L’ouverture nous a paru d’une belle invention. Le début en est noble & grave. Il est suivi d’un morceau d’un mouvement vif & d’un chant gai, qui donne une idée de fêtes ; ce morceau est coupé par d’autres traits dont les expressions fortes & les accents pathétiques ramènent à des idées sombres & tragiques ; ces différents caractères sont contrastés & fondus avec art, & soutenus par un bel effet d’orchestre ; peut-être que le premier morceau grave n’est pas assez développé, & que l’impression en est trop tôt effacée par le mouvement gai qui y succède, & qui nous paraît dominer un peu trop dans le morceau. En total on  y reconnaît le véritable esprit de ce genre de composition, dont M. Gluck a donné sur notre Théâtre le premier modèle, dans la sublime ouverture d’Iphigénie en Aulide. Celle des Danaïdes, sans pouvoir être comparée à celle-là, est fort au-dessus de ces symphonies insignifiantes, qui ne peignent rien, n’annoncent rien ; qui, jetées dans le moule commun des sonates, sont toutes composées de trois ou quatre morceaux, de caractères & de mouvements différentes, sans unité comme sans intention, & que cependant d’habiles Compositeurs appellent des ouvertures.

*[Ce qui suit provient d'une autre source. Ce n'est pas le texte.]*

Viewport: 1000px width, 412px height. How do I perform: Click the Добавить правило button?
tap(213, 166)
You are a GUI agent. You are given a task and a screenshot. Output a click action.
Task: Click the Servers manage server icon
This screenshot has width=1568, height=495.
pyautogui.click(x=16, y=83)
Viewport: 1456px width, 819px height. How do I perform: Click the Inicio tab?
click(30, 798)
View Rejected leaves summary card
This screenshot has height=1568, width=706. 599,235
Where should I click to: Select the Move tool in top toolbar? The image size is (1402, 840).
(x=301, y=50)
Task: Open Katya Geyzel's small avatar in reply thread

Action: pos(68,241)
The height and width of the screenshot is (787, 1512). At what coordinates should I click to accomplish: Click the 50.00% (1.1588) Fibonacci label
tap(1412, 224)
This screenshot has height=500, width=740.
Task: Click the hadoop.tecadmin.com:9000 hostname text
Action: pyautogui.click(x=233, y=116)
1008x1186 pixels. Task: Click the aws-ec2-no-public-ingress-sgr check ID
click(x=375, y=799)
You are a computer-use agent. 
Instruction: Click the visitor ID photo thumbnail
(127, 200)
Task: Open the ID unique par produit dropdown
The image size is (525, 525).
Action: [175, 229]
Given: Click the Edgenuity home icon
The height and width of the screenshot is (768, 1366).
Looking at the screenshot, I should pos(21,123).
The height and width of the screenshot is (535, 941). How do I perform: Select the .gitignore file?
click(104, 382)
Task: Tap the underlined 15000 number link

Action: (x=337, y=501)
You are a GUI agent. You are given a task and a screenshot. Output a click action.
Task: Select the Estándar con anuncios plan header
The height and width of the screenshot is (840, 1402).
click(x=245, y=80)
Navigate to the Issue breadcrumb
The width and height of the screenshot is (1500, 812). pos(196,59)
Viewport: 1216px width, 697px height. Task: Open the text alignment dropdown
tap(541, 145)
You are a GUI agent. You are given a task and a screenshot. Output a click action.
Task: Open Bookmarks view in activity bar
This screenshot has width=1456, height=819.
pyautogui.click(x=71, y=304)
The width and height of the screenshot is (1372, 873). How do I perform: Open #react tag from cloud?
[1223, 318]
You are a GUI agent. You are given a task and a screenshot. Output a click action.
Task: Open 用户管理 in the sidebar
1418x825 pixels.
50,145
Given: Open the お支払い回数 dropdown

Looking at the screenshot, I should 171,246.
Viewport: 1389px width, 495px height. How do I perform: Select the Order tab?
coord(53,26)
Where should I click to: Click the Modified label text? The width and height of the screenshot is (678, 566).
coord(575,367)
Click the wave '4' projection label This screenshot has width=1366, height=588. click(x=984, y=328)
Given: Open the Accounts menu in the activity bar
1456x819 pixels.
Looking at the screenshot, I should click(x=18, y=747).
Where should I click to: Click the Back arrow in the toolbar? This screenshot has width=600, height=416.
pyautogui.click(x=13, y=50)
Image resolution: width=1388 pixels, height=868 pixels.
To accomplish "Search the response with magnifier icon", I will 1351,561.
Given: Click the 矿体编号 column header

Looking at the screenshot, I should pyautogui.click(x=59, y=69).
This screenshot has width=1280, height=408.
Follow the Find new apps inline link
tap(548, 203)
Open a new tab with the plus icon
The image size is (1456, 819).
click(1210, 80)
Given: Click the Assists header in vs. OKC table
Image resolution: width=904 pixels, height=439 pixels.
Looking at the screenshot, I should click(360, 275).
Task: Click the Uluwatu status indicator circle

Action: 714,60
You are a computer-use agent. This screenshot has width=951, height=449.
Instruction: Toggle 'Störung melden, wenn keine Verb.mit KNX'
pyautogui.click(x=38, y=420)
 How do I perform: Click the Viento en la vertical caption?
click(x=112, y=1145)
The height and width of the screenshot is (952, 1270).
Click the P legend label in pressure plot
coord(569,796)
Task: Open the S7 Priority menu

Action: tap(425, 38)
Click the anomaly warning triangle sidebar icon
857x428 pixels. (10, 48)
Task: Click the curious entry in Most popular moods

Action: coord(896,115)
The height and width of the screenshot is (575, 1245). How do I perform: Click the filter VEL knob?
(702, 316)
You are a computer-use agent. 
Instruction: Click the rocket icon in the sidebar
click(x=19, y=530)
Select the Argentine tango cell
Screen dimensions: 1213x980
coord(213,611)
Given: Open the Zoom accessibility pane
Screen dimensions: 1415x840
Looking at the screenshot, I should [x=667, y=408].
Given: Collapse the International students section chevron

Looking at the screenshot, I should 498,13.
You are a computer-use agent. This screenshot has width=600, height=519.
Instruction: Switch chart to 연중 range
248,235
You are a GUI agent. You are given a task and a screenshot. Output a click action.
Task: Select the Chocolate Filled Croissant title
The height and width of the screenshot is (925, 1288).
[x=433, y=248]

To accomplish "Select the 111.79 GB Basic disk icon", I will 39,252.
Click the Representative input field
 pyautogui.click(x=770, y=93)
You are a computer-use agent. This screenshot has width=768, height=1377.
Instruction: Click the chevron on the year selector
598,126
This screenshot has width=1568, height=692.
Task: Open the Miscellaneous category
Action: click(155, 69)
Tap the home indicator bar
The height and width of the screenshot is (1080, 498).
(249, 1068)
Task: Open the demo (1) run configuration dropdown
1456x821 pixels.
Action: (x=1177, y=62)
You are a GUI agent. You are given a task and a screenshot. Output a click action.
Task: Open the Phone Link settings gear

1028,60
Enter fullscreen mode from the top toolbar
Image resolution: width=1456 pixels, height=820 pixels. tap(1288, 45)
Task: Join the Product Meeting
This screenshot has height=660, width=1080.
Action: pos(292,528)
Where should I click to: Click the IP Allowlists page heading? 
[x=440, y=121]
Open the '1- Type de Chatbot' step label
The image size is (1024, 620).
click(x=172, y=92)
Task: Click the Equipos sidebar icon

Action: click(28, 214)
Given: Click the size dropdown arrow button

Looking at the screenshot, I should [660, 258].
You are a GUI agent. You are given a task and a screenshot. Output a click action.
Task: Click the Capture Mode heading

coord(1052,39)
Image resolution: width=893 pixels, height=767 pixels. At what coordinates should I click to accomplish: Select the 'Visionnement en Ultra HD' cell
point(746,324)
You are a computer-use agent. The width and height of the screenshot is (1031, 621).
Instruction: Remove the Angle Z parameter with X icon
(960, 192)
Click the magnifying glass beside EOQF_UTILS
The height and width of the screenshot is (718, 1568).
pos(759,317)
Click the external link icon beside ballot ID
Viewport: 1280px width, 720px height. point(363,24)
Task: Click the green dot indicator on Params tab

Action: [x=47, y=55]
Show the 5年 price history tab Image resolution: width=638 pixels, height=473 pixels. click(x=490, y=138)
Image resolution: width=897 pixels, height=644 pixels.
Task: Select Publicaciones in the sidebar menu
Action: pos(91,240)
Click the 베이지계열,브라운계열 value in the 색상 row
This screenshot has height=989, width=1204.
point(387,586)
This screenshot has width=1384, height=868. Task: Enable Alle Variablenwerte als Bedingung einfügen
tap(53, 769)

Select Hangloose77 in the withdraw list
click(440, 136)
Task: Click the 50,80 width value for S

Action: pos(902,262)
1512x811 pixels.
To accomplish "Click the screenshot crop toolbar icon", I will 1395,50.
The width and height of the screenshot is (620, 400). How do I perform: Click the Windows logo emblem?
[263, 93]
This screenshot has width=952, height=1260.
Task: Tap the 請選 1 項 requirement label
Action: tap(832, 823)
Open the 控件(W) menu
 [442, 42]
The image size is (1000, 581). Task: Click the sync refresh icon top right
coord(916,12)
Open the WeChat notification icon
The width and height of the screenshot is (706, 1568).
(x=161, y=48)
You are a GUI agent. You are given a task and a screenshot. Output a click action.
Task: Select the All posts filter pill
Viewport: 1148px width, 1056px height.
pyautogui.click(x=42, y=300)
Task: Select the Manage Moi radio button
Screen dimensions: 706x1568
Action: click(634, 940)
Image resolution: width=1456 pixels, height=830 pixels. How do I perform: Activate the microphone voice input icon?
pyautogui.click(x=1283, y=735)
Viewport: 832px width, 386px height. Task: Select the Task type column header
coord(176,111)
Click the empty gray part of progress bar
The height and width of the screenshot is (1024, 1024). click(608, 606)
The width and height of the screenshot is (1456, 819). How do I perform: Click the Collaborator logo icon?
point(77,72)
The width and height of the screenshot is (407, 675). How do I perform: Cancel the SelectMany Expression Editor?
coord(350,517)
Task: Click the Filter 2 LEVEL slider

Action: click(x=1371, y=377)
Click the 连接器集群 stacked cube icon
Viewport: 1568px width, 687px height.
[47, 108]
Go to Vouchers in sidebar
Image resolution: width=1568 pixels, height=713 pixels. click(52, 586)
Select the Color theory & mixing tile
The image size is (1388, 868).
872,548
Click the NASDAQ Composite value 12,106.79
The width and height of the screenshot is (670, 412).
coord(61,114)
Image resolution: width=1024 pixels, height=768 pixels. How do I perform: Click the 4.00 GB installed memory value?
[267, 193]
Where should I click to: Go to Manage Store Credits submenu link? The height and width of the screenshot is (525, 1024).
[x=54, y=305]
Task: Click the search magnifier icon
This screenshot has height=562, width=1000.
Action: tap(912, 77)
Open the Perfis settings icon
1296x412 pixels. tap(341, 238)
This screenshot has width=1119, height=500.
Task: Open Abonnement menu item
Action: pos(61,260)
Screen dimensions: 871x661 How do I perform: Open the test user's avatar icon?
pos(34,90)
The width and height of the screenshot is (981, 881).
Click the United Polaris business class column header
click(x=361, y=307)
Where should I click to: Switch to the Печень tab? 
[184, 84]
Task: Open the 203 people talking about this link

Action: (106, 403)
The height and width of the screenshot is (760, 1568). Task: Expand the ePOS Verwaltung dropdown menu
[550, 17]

Le récitatif nous a paru en général bien accentué, rapide, expressif & vrai ; mais quelque fois un peu trop chantant, c’est-à-dire, marchant par de trop grands intervalles, & surtout par les intervalles consonants. Nous y trouvons aussi certaines finales de phrases qui reviennent souvent & qui semblent appartenir à la marche du récitatif Italien. Dans les endroits passionnés, les mouvements & les nuances des passions y sont exprimés par des modulations fortes & sensibles. Il est presque toujours accompagné, & toujours avec intention ; les traits d’orchestre qui le coupent ou le renforcent, ont plus ou moins de développement & d’expression suivant que les paroles & la situation l’exigent. Le Compositeur n’a eu garde de s’asservir à cette distinction si gratuite du récitatif simple & du récitatif appelé improprement obligé ; l’un monotone pour le chant & dénué d’harmonie, faisant la base de la Scène ; l’autre coupé par des phrases d’accompagnement expressives, mais qu’on réservait pour quelques monologues passionnés, & qui préparaient toujours un air. M. Gluck a fait sentir la puérilité de ces procédés de la routine, érigés en règle dans l’enfance de l’art, abandonnés aujourd’hui par les Compositeurs même les plus attachés à l’ancienne méthode. L’Auteur des Danaïdes a mêlé ensemble, avec beaucoup d’art & d’intelligence, le récitatif simple & le récitatif prétendu obligé ; il les a coupés quelquefois par des phrases mesurées qui ne sont pas des airs ; & il n’a consulté pour cela que le sens des paroles, la situation & le sentiment des personnages. Cet éloge n’est cependant pas sans exceptions ; & nous conviendrons qu’il y a plusieurs endroits du récitatif, même des plus intéressants, où les accents ne nous paraissent pas heureusement placés, & où la déclamation n’est pas aussi juste que nous l’aurions désiré. Nous sommes fâchés que les bornes de ce Journal nous forcent de nous renfermer dans une critique si générale, & ne nous permettent pas de citer des exemples qui en expliquant notre pensée, mettraient nos Lecteurs à portée d’apprécier la justesse de cette observation.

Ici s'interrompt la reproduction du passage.